Monday, October 29, 2018

"Do Nuclear Weapons Matter?" Controversial Foreign Affairs issue to end 2018

The November/December 2018 issue of Foreign Affairs has an eye-catching issue title, “Do Nuclear Weapons Matter?

There are six articles. “Nuclear weapons don’t matter, but nuclear hysteria does”, by John Mueller; “The vanishing nuclear taboo? How disarmament fell apart?”, by Nina Tannenwald; :”If you want peace, prepare for nuclear war; a strategy for the new great-power rivalry”, by Elbridge Colby; :”Armed and dangerous: when dictators get the bomb:, by Scott D. Sagan; :”Beijing’s nuclear option; Why a U.S.-Chinese war could spiral out of control”; “Moscow’s nuclear enigma; what is Russia’s arsenal really for?”

The most critical piece might be the Sagan one, where the writer characterizes North Korea as the first “personalist” dictatorship to acquire nuclear weapons, especially possibly thermonuclear with ICBM’s. The writer fears that this will set examples for other small state dictators (most of all Iran). But in much of 2017 there was increasing talk of the reach of DPRK missiles and, along with Trump’s reckless rhetoric at the time, the growing idea that an area of the continental US could face a nuclear strike someday, or at least an EMP incident, as a result of Trump’s intransigence to wipe out the country. We all know that during the February winter Olympics things started to change and the result was the controversial Singapore embrace of Kim and Kim’s unconvincing claimed start of disarmament. That logically can lead to doomsday prepper ideology (and influence the domestic gun control debate).  But it could also lead to a broader idea about the contingent responsibilities of citizenship.

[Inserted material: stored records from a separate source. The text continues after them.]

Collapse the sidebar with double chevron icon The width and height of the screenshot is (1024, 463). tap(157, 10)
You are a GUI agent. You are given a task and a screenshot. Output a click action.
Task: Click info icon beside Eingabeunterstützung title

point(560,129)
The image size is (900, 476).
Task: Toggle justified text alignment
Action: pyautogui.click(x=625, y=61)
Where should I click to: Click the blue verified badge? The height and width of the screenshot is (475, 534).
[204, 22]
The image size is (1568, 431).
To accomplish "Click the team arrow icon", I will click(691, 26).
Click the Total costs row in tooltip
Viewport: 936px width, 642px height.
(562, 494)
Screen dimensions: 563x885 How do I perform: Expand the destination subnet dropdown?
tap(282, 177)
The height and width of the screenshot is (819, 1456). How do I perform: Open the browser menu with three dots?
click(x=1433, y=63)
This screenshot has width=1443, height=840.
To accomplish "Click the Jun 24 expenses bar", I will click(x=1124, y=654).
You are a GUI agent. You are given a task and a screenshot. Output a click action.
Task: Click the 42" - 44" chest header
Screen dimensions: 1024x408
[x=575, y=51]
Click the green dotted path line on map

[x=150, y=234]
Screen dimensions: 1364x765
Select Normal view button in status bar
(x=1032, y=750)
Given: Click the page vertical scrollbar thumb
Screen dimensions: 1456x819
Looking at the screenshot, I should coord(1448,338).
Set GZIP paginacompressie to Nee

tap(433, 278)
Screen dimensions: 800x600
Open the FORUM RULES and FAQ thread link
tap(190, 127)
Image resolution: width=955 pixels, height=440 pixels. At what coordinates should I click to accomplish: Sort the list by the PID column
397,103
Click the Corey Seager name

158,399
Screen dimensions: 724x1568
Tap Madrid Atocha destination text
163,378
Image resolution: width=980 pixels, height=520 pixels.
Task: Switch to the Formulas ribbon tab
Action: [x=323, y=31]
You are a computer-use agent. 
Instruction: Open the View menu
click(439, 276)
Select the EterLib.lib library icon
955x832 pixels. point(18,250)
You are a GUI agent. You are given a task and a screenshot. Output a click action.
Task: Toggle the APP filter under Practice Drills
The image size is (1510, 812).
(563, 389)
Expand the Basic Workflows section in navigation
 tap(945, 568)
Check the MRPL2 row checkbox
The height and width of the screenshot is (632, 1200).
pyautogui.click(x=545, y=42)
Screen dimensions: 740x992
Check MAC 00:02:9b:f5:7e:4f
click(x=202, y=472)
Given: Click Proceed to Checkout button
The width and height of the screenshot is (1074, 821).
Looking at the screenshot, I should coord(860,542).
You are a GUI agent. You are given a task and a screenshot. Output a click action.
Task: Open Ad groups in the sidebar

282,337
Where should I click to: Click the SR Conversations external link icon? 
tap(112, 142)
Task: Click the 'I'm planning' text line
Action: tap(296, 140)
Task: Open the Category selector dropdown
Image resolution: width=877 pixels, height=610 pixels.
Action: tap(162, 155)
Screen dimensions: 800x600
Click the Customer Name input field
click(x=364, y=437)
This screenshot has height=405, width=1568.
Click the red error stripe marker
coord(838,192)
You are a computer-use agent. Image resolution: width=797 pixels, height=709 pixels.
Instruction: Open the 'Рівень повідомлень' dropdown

The last article posits Russia’s (post Communist) “escalate to de-escalate” idea. Russia could have an incentive to develop novel tactical nuclear weapons (or flux devices) for action in the Baltics, or even conceivably Finland (where there was a bizarre assassination at the border in May 2016).  Russia created controversy last spring with claims of a new missile that could evade any NORAD defense.  

When I was in the Army (1968-1970), at both the Pentagon and later Fort Eustis, there was a common belief among many enlisted men that nuclear war with the Soviet Union was a real peril. The willingness to draft men to fight on the group in Vietnam was seen as a buffer. 

Wednesday, October 24, 2018

Connecticut Supreme Court rules Adam Lanza's(from Sandy Hook) book-like manuscript notes must be released

CBS and other news outlets report that a court (the Connecticut state supreme court) has ordered the release of the writings of Adam Lanza, the perpetrator in the Sandy Hook shootings in Connecticut on December 2014, link.    This contradicts and reverses a ruling reported two years ago in the video below.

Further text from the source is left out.